- [WHAT THIS TASK INVOLVES]:
Your reply should hold the line containing "The height and width of the screenshot is (445, 939)." and every later line of the records, reproduced exactly, and no other lines.
Start of PROVIDED RECORDS
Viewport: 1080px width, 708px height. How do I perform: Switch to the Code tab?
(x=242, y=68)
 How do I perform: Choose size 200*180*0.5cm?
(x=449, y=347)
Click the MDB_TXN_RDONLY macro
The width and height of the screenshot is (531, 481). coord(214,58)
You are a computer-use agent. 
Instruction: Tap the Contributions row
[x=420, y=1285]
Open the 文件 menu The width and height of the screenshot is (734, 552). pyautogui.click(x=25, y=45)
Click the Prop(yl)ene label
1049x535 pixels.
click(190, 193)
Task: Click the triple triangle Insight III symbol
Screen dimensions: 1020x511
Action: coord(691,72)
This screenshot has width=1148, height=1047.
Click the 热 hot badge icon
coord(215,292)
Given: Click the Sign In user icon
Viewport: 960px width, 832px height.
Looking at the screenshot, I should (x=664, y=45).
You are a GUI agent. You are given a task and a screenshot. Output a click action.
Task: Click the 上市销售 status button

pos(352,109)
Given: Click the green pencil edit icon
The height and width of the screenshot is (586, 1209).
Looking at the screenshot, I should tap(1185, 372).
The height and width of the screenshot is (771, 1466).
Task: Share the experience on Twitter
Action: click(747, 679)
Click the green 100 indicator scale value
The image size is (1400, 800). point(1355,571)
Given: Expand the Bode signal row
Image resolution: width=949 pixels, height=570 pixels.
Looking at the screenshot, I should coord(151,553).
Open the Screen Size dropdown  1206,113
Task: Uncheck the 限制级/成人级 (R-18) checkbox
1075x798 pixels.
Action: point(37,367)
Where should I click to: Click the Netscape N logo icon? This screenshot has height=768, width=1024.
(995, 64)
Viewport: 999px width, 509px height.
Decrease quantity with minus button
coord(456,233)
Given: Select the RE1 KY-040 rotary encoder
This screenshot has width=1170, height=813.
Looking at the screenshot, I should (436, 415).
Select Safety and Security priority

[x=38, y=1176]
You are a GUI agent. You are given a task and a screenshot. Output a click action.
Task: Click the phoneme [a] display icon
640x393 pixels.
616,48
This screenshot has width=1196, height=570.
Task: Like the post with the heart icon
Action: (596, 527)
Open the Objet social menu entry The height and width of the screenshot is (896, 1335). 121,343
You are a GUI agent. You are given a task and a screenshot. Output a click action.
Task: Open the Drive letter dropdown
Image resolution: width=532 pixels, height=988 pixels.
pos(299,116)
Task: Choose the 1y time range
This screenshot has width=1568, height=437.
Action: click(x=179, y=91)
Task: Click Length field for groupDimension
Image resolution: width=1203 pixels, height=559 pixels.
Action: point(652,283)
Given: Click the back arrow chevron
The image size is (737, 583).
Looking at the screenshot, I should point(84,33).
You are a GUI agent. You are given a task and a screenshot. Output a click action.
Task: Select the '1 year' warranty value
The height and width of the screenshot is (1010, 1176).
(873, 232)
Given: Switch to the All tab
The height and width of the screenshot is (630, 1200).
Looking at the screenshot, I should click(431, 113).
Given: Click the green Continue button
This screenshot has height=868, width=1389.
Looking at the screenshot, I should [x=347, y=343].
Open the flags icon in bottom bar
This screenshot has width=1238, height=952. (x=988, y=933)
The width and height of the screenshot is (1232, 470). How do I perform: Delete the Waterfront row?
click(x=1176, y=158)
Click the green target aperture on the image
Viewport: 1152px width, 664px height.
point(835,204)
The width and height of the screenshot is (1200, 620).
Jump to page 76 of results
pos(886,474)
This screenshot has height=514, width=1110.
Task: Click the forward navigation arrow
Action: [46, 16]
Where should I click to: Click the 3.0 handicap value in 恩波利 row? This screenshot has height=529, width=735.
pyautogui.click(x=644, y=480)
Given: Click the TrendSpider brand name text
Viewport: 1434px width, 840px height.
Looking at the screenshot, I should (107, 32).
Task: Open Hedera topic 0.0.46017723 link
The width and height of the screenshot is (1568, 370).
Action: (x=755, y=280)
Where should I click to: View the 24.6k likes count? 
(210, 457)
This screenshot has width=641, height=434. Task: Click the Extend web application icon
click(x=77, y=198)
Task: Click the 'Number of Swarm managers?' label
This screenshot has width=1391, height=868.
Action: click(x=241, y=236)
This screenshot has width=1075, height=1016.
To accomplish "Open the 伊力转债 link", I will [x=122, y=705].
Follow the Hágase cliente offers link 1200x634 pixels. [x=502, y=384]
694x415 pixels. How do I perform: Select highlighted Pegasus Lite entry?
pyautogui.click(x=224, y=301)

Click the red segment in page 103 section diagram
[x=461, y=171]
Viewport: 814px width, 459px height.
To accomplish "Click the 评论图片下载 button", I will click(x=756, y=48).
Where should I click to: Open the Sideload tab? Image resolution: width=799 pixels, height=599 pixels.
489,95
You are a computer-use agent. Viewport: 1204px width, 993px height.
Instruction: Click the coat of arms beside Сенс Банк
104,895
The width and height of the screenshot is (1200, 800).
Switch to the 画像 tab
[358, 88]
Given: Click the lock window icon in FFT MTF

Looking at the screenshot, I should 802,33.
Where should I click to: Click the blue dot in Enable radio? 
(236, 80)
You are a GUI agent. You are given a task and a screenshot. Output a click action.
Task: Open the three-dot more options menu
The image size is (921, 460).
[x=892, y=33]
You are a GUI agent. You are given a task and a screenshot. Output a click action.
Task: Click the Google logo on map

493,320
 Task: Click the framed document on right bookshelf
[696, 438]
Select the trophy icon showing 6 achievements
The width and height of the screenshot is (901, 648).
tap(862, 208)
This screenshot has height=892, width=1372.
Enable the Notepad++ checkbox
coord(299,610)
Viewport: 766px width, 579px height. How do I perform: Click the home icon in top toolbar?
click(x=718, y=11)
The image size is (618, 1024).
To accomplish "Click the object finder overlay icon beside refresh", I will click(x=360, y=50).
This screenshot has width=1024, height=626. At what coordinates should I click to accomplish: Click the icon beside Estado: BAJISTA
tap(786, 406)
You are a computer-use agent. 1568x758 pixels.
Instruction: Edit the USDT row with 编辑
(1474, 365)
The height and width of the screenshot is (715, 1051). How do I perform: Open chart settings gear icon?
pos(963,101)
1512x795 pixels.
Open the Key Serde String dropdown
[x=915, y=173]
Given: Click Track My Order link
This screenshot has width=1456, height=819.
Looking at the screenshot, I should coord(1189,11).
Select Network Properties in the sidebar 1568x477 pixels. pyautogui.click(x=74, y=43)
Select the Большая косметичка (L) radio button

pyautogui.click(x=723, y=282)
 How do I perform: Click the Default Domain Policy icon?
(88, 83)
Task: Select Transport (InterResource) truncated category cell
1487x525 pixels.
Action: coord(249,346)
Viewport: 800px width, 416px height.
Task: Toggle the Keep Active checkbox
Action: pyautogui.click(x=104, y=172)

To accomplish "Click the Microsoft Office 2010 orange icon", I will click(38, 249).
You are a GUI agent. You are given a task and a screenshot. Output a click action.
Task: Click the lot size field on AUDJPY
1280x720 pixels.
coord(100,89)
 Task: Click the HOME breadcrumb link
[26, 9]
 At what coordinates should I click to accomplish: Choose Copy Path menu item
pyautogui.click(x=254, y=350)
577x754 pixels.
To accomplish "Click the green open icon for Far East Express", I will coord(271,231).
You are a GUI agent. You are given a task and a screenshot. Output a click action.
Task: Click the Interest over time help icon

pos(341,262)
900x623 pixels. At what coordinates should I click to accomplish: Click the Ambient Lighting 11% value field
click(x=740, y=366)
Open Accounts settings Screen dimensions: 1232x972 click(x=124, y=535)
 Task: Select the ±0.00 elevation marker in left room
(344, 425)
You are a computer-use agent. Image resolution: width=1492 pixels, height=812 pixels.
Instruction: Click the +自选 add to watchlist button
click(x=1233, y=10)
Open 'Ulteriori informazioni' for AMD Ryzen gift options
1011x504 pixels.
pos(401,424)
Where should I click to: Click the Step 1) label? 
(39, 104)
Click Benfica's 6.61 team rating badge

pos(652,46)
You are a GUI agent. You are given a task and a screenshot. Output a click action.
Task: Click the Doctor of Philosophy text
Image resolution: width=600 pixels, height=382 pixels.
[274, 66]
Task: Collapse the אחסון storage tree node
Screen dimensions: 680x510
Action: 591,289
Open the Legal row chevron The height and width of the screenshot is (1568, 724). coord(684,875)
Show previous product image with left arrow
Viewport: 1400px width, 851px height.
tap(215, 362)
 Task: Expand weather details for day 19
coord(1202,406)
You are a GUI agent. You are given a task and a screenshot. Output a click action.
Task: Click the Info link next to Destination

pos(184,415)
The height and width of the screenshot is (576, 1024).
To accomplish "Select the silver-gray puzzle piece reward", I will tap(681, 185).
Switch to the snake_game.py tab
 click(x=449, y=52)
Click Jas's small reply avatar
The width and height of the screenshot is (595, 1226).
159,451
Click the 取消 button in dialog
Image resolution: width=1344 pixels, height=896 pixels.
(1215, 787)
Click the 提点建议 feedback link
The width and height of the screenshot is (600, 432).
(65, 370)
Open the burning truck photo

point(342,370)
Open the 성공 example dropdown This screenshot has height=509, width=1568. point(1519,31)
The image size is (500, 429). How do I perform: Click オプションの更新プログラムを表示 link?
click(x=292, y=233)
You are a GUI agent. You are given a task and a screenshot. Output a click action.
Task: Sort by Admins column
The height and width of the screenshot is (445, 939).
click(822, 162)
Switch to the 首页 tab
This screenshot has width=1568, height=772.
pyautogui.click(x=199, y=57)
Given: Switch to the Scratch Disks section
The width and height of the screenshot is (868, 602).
End of PROVIDED RECORDS
- [SOLUTION]:
The height and width of the screenshot is (445, 939).
click(822, 162)
Switch to the 首页 tab
This screenshot has width=1568, height=772.
pyautogui.click(x=199, y=57)
Given: Switch to the Scratch Disks section
The width and height of the screenshot is (868, 602).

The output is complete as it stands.